Proposed Amendments to the Iowa Breach Notification Act
Iowa Attorney General introduced a new bill that proposes changes to the Iowa Breach Notification Act. Since 2014, data breaches reported to the director of the consumer protection division of the Iowa Attorney General’s office include only those impacting over 500. The number of data breaches reported for the past four years is only approximately 120. This low number can only mean two things. Either the personal information of Iowa residents is very secure or hacked entities were not notifying the Attorney General’s office. Attorney General Tom Miller would like to find out the reason behind the low number of data breaches reported. That is why he introduced the new bill.
Currently, data breaches are reported if the compromised data includes:
- a Social Security number, unique biometric data or a driver’s license number
- or financial data “in combination with any required expiration date, security code or password that would permit access to an individual’s financial account.”
In the proposed amended bill, AG Miller removed the “in combination with” requirement. This makes any breach of financial data notifiable. Medical information, health insurance information and personal information like tax identification numbers are also added to the list of notifiable breaches. Another proposal is the change of notification period from “without reasonable delay” to 45 days.

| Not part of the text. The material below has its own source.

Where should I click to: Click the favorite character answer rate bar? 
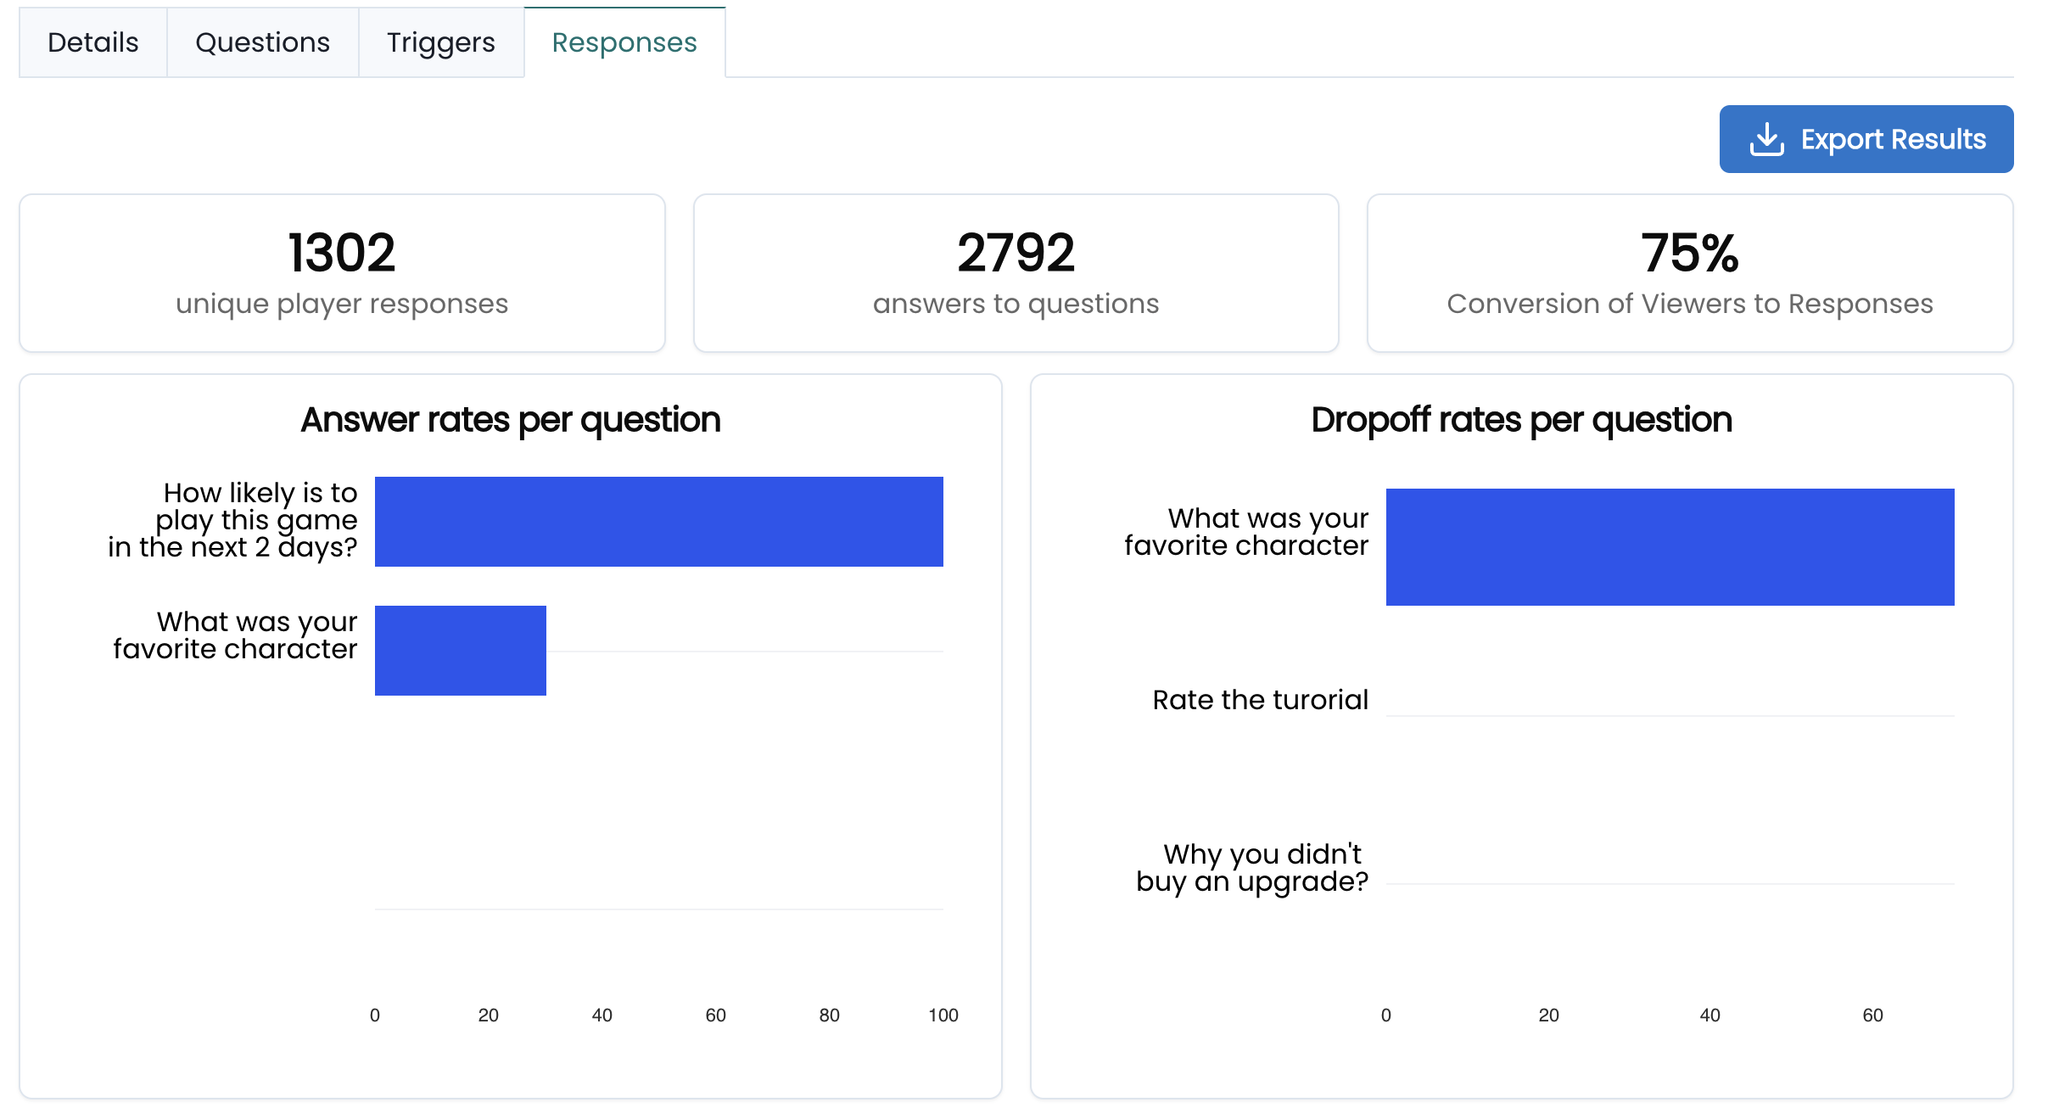coord(460,650)
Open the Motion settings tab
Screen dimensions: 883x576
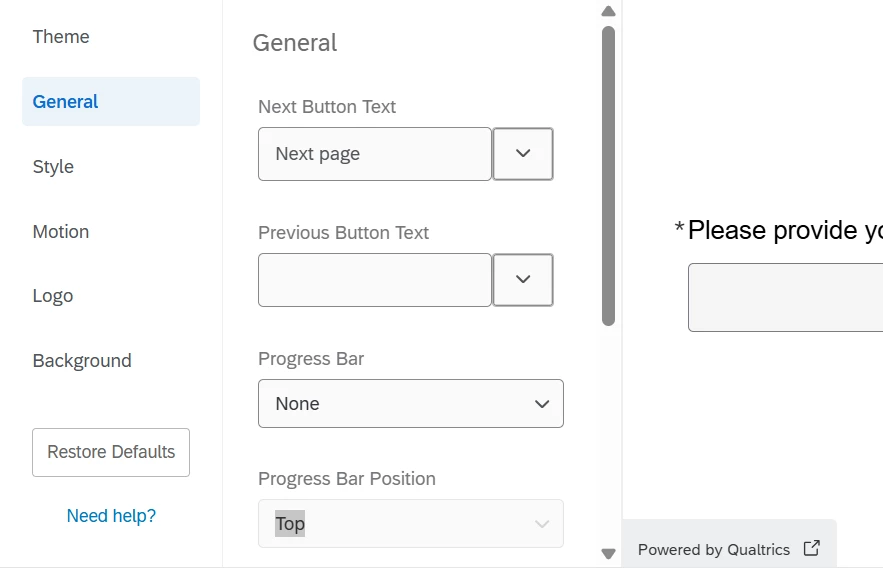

Other proposed bill amendments include dealing with the loopholes that entities use to avoid having to submit a breach notification. For example:
- The rule that entities do not need to report access of encrypted data as a breach will be changed. The proposed rule is entities don’t need to report a breach if data is encrypted to 128-bit standard or higher.
- The rule that entities do not need to report a breach if there’s reasonable likelihood that it will not result to financial harm. The proposed amendment is to remove the word “financial”, so entities don’t need to report a breach if it will not result to any harm. This requires a written justification submitted to the attorney general’s office in 5 days.
Assistant Iowa Attorney General Nathan Blake said that the proposed amendment will probably result in increased number of reported data breaches resolving the under-reporting of data breaches since 2014. But it doesn’t mean that residents are better protected. It’s possible that in the long term there’ll be tougher data protection laws.